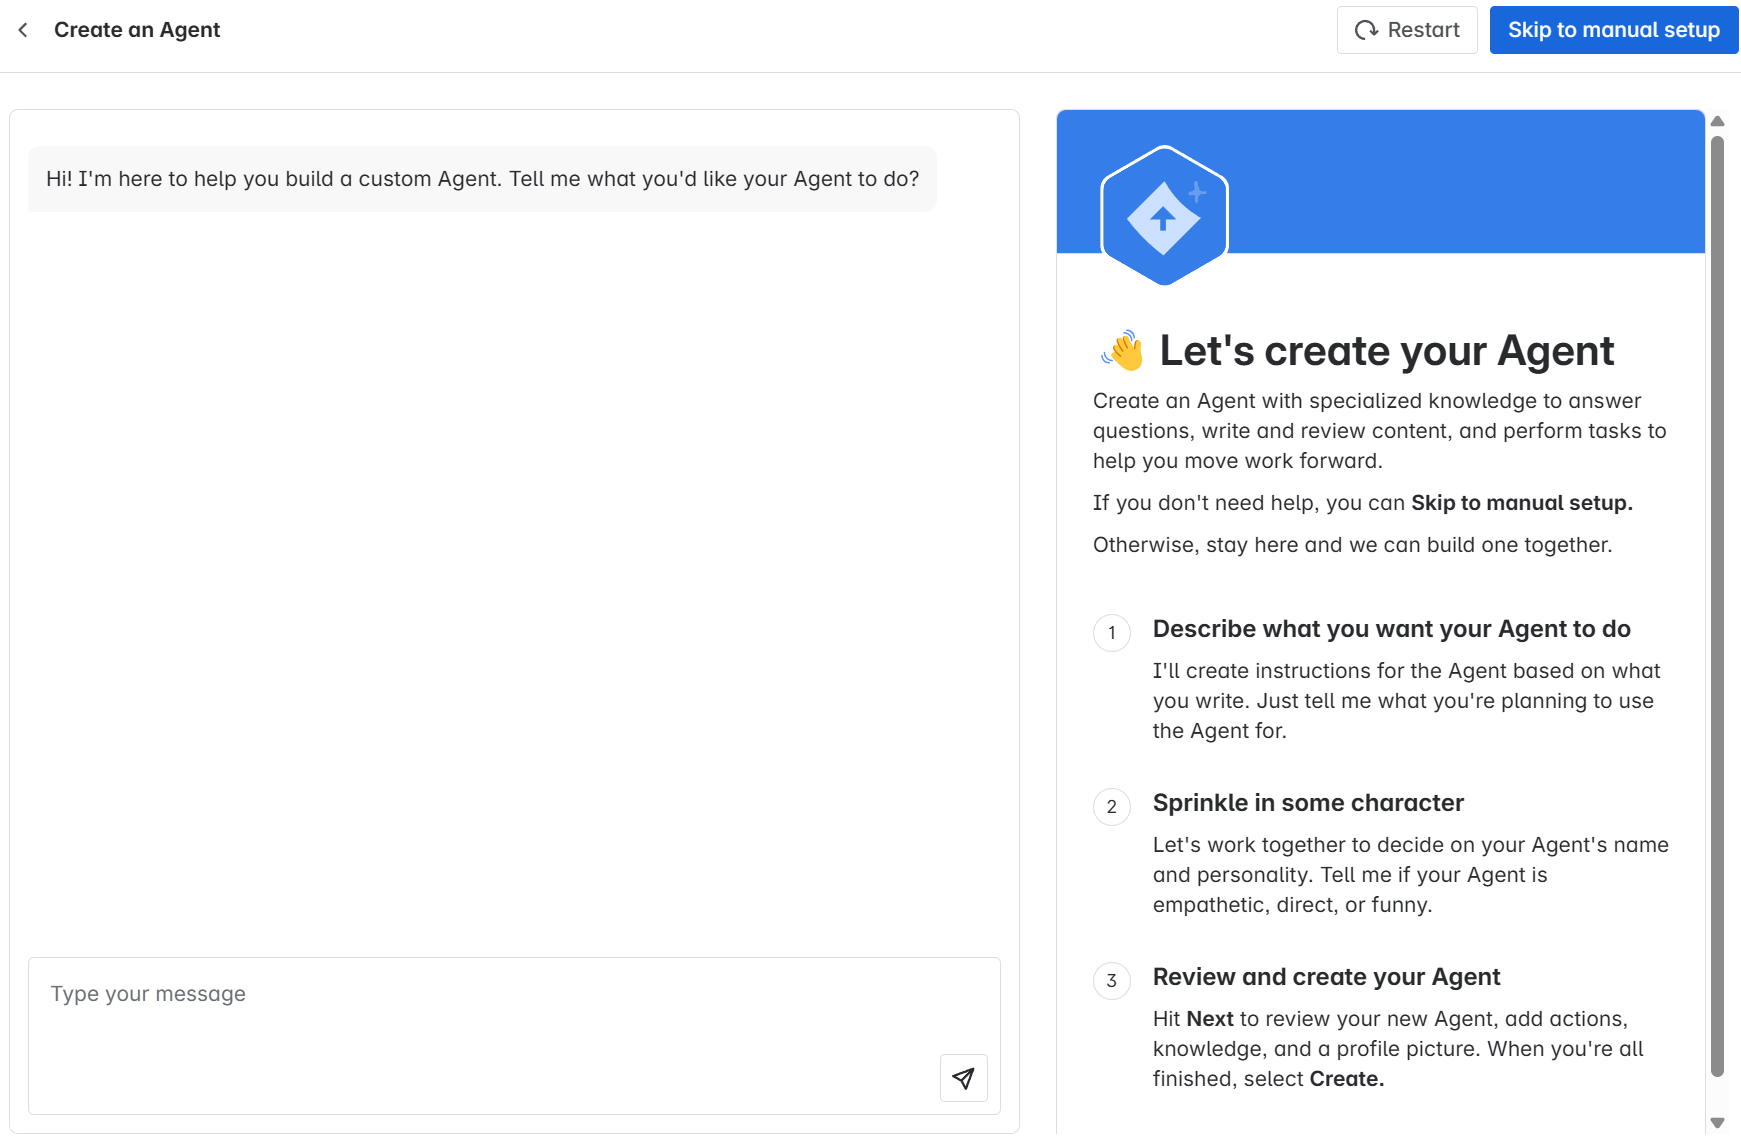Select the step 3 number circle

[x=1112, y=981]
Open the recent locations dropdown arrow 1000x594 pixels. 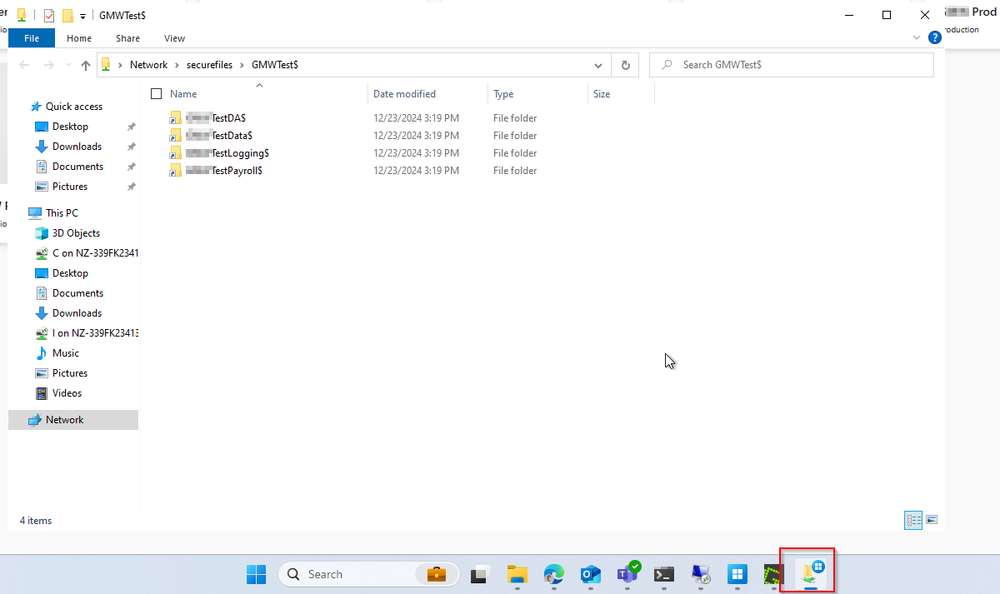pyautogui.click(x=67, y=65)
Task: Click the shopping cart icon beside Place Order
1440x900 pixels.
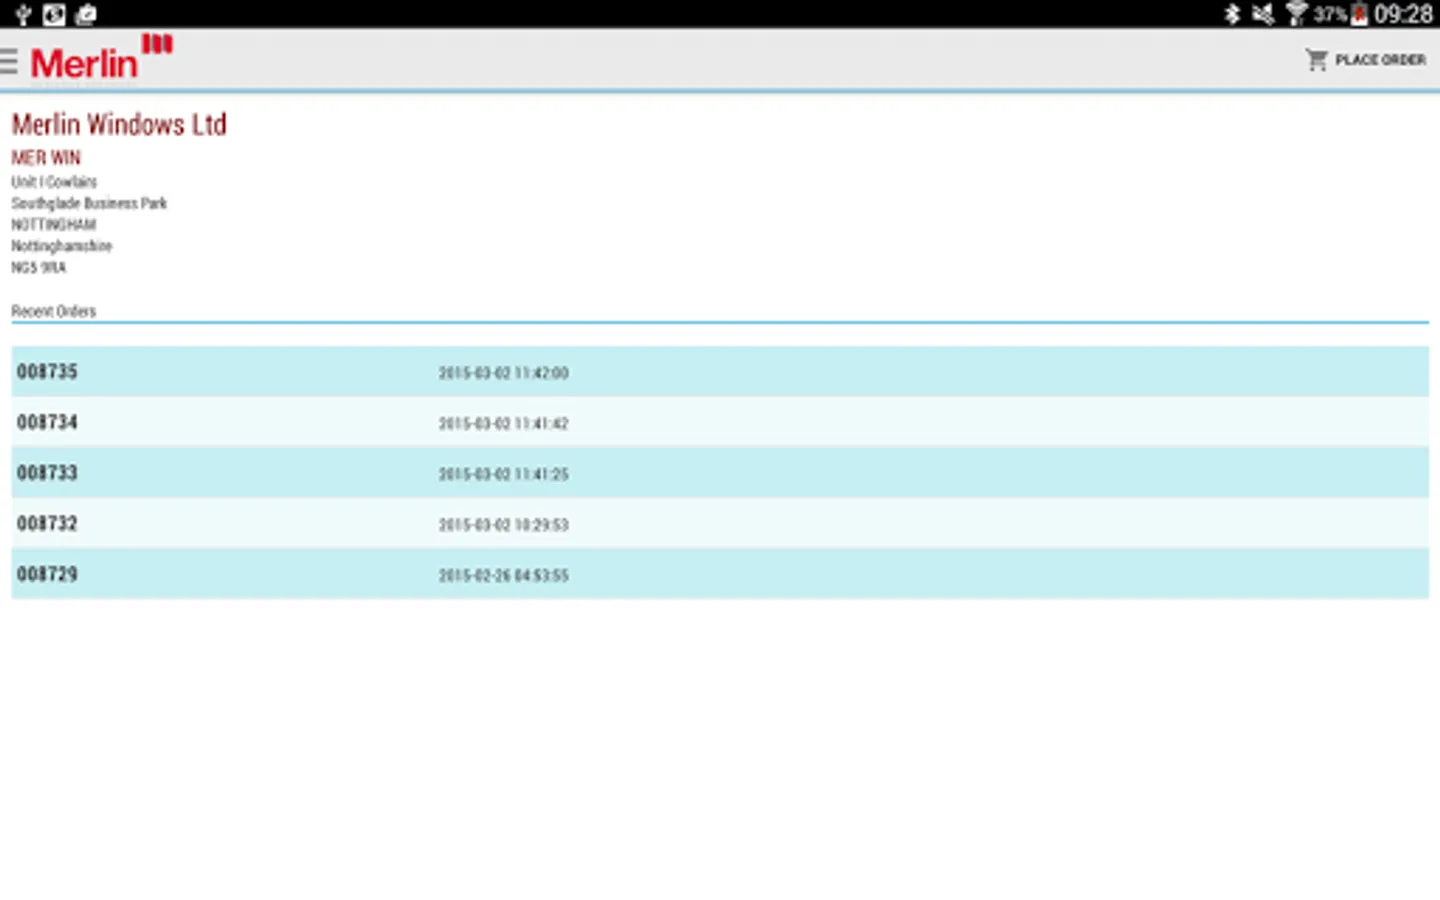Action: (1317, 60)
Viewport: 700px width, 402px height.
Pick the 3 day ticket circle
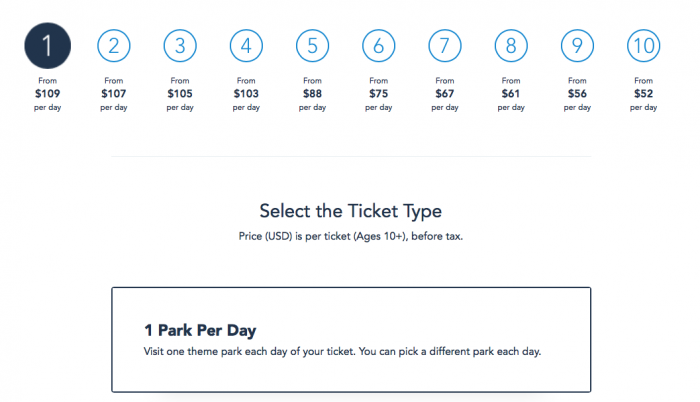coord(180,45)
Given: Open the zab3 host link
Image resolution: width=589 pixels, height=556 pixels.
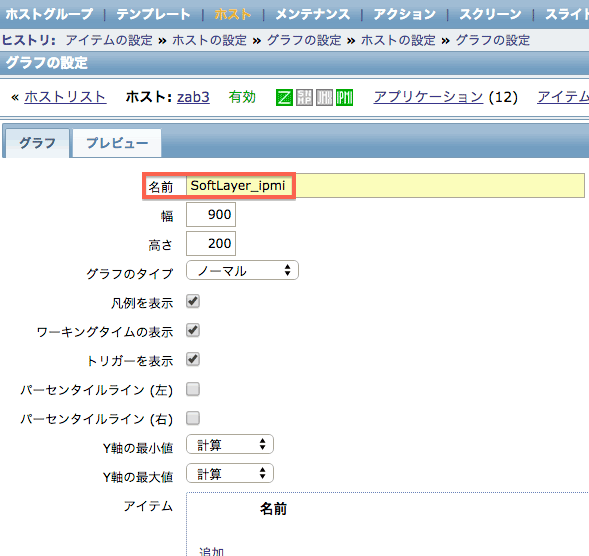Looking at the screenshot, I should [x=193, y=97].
━━━━━━━━━━━━━━━━━━━━
The expected output is every line from the line where "1440x900 pixels." appears to the final line of the material, unchanged and with no pictures.

The completed task =>
1440x900 pixels.
Action: (1317, 60)
Viewport: 700px width, 402px height.
Pick the 3 day ticket circle
coord(180,45)
Given: Open the zab3 host link
Image resolution: width=589 pixels, height=556 pixels.
Looking at the screenshot, I should [x=193, y=97].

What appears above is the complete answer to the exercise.